The DPC will continue to offer targeted support and advice to Full Members as part of their membership and this year the staff will also extend an offer of consultancy for a trial period. This is a paid for service and is available to all: members and non-members alike.

A program of online events will cater for different time zones, providing insight and advice on ‘Appraisal of Digital Content’, ‘Digital Preservation for an Uncertain Future,’ ‘Preservation Planning,’ and ‘Case Studies on Access,’ as well as addressing the community zeitgeists of ‘AI and Digital Preservation.’ A broader range of task forces and working parties than ever will continue to provide focused peer support on specialized areas of digital preservation.

The Workflow Webinar series returns this year, enabling Members to exchange experiences and see ‘what’s worked’ for various parts of the digital preservation lifecycle.

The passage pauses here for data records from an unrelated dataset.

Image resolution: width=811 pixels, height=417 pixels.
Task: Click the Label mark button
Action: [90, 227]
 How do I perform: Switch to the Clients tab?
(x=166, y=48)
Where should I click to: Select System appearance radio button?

A new resource, Digital Preservation for Community Archives will support those working with community generated digital content will be launched in 2024, on World Digital Preservation Day, 7th November 2024. This preservation toolkit, which has been created alongside the University of Glasgow as part of the Our Heritage, Our Stories (OHOS) project, has been developed in collaboration with a range of community archives, and will include a range of practical guidance, support, and advice to those working with digital records in the community context

The widely read series of authoritative but accessible Technology Watch Reports will continue investigations into the latest topical and technical issues encountered by DPC Members, with revisions of ‘Web Archiving’ and ‘Preservation Metadata’ to be published this year, as well as titles including ‘Digital Forensics,’ ‘Cybersecurity,’ ‘Disaster Planning’ and ‘Preserving Digital Art’ to be developed as part of the accompanying Technology Watch Guidance Notes series.

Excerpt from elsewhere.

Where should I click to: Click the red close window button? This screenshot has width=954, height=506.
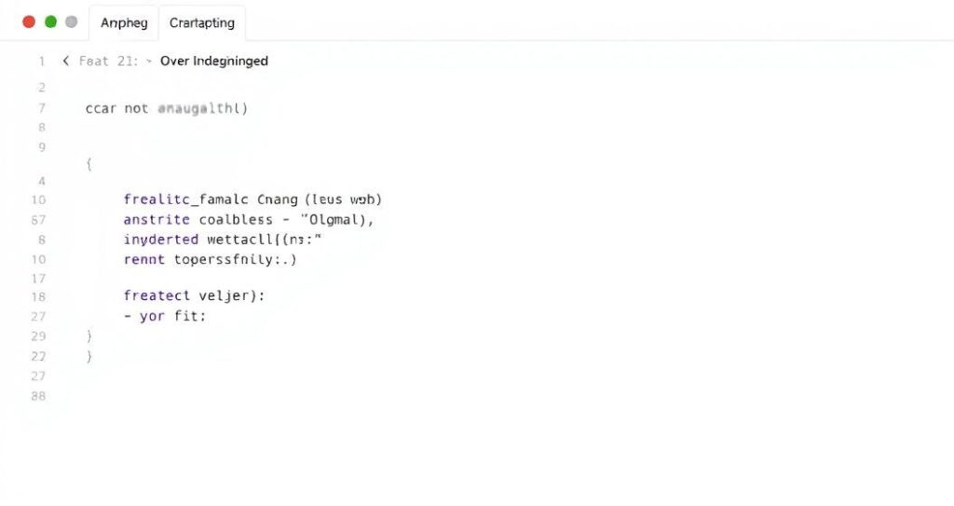point(29,22)
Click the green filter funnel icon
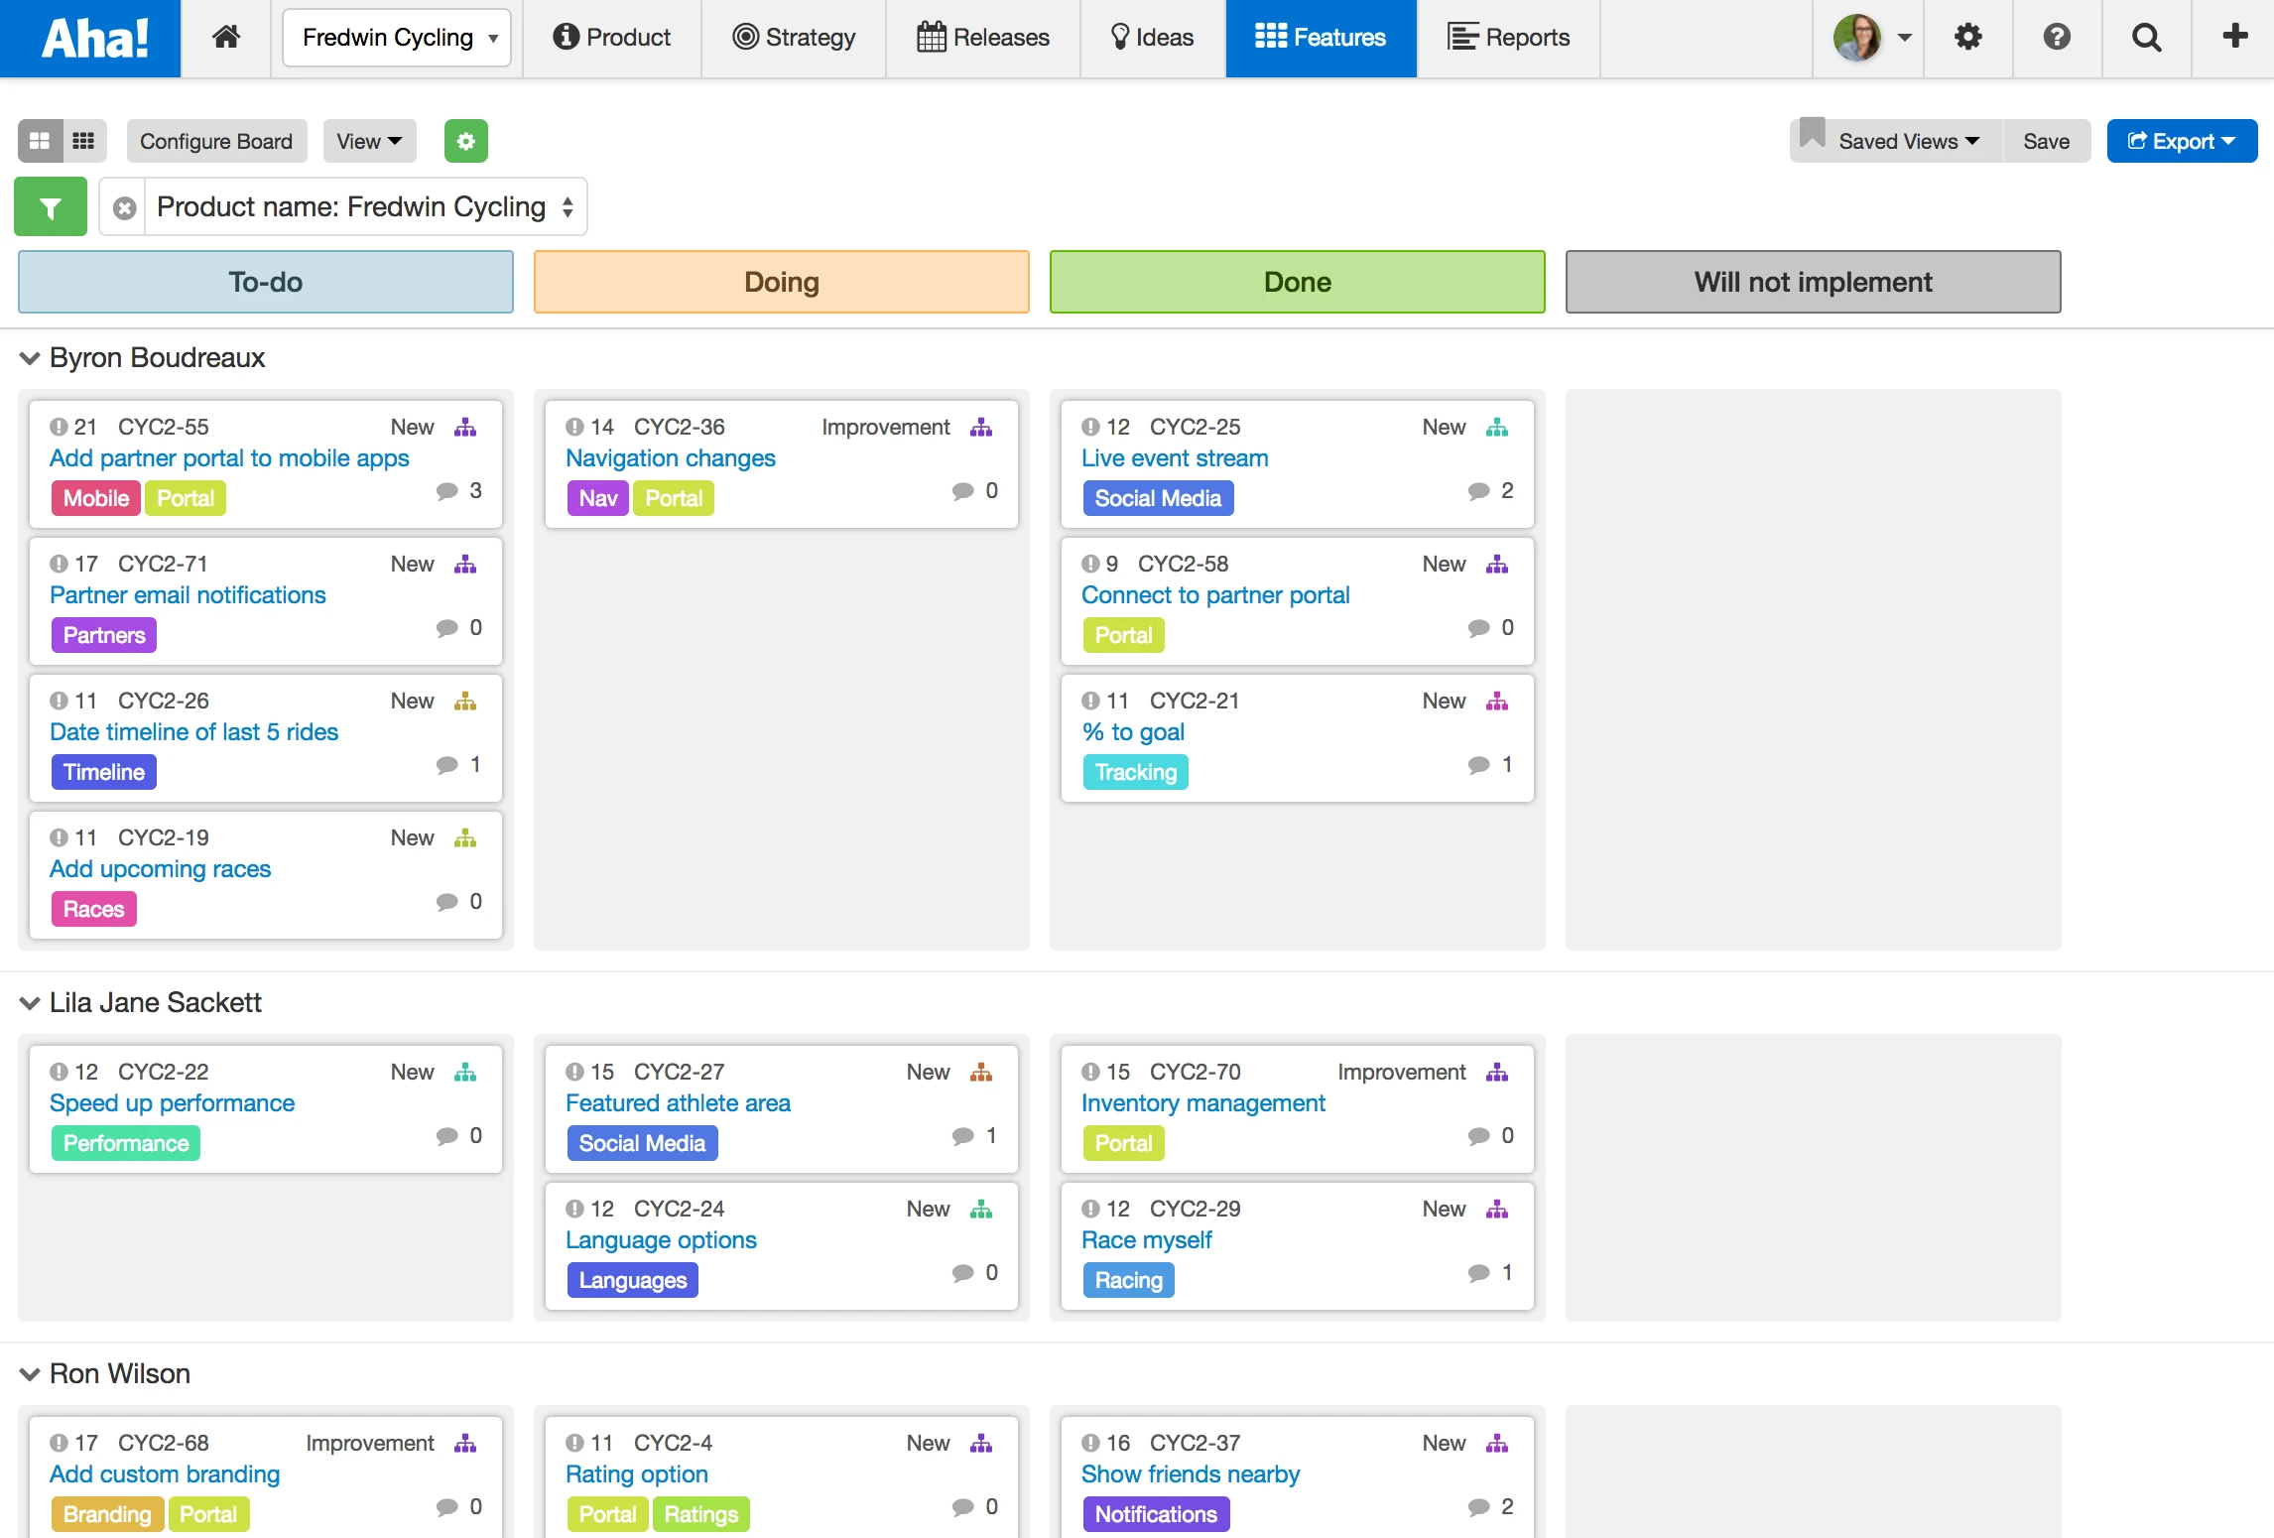This screenshot has height=1538, width=2274. pyautogui.click(x=51, y=207)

The DPC will continue to offer free of charge Novice to Know-How online training to the community, both the original beginner level course plus content on email preservation and creating digital asset registers. Development of the courses was funded by The National Archives, UK. Members are also allocated priority places in the popular DPC / Bit Curator Consortium ‘Python Study Group Program.’ New training opportunities will be developed, and confirmed modules include the highly anticipated: ‘Web Archiving for Beginners’ (in partnership with IIPC). All DPC-branded training will be free for members.

CDF Recipients 2023

The DPC invites all agencies to try out its maturity modelling tool, Rapid Assessment Model on an annual basis, enabling effective benchmarking of an organization’s digital preservation capability whilst remaining agnostic to solutions and strategy. Where feasible, DPC collates and aggregates the results from this survey, providing a benchmark for internal advocacy or as evidence to include within a business case.

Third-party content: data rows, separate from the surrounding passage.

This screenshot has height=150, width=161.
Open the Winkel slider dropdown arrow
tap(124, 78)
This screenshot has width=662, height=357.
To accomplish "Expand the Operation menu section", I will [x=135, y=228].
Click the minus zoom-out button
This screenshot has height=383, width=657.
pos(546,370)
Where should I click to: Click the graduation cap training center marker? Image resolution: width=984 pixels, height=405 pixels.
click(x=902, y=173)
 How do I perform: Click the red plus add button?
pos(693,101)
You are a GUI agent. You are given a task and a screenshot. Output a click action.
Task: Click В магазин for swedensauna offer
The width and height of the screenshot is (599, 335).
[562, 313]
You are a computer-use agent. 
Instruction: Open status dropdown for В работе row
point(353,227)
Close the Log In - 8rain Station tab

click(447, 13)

Members of the Coalition receive free-of-charge priority access to all DPC events and publications, and the program is overseen by Full Members who commission research tied directly to their strategic needs.

An international charitable foundation and advocate for digital preservation, the Coalition helps its members around the world to deliver resilient long-term access to digital content and services through community engagement, targeted advocacy work, training and workforce development, capacity building, good practice and standards, and through good management and governance. Its vision is a secure digital legacy.